Explaining the XENON1T excess with Luminous Dark Matter

TL;DR

This paper proposes that the XENON1T electron recoil excess can be explained by a luminous dark matter model involving inelastic scattering and decay, with potential for future detection differentiation.

Contribution

It introduces a luminous dark matter explanation for the XENON1T excess, highlighting inelastic scattering and decay as key mechanisms, and discusses future detection strategies.

Findings

The model fits the XENON1T excess spectrum.

Inelastic scattering with ~2.75 keV mass splitting explains the data.

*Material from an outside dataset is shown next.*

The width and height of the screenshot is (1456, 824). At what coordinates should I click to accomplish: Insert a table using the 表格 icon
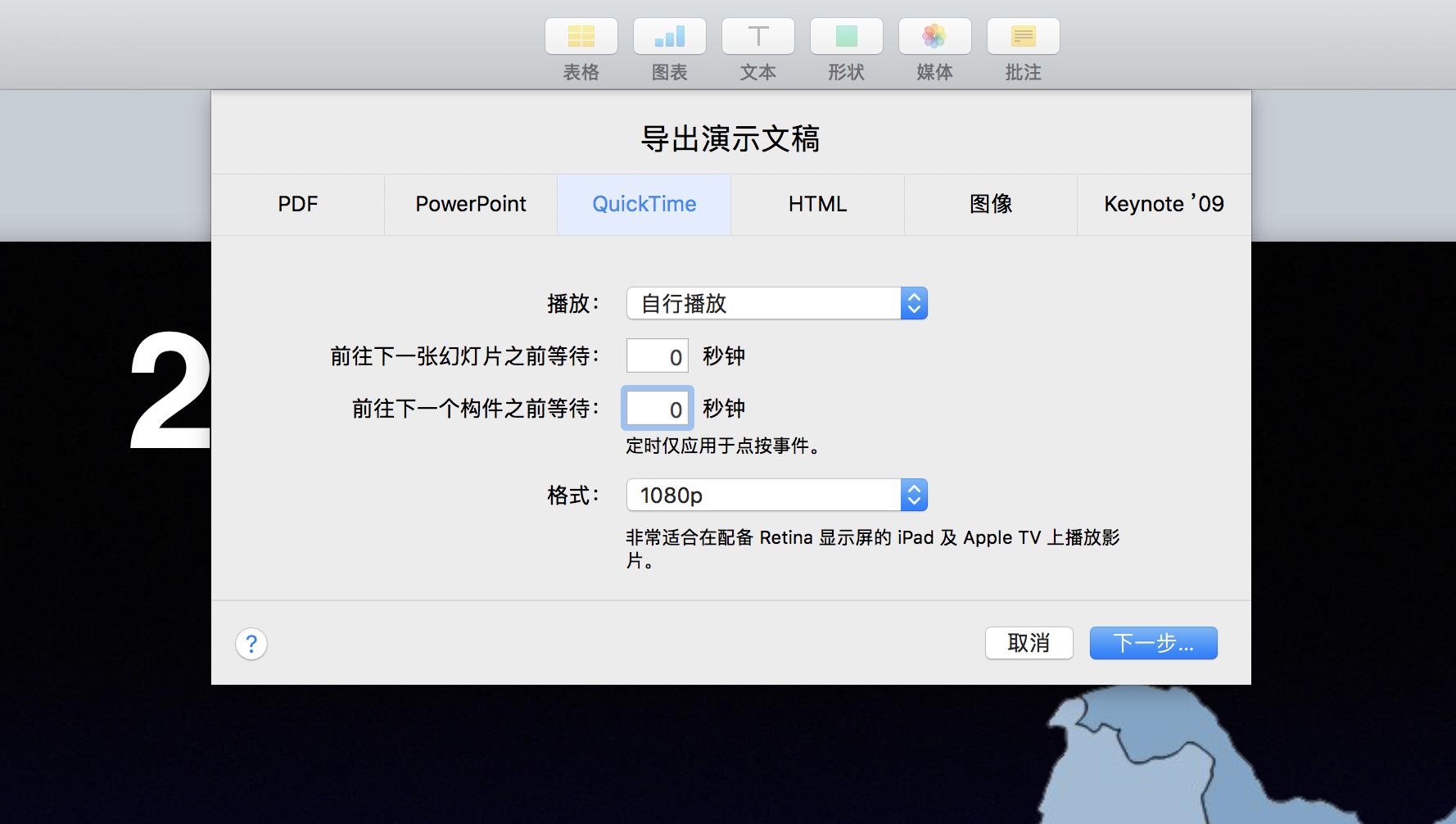[581, 36]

Future datasets can distinguish this model from other scenarios.

Abstract

We show that the excess in electron recoil events seen by the XENON1T experiment can be explained by relatively low-mass Luminous Dark Matter candidate. The dark matter scatters inelastically in the detector (or the surrounding rock), to produce a heavier dark state with a ~2.75 keV mass splitting. This heavier state then decays within the detector, producing a peak in the electron recoil spectrum which is a good fit to the observed excess. We comment on the ability of future direct detection datasets to differentiate this model from other Beyond the Standard Model scenarios, and from possible tritium backgrounds, including the use of diurnal modulation, multi-channel signals etc.,~as possible distinguishing features of this scenario.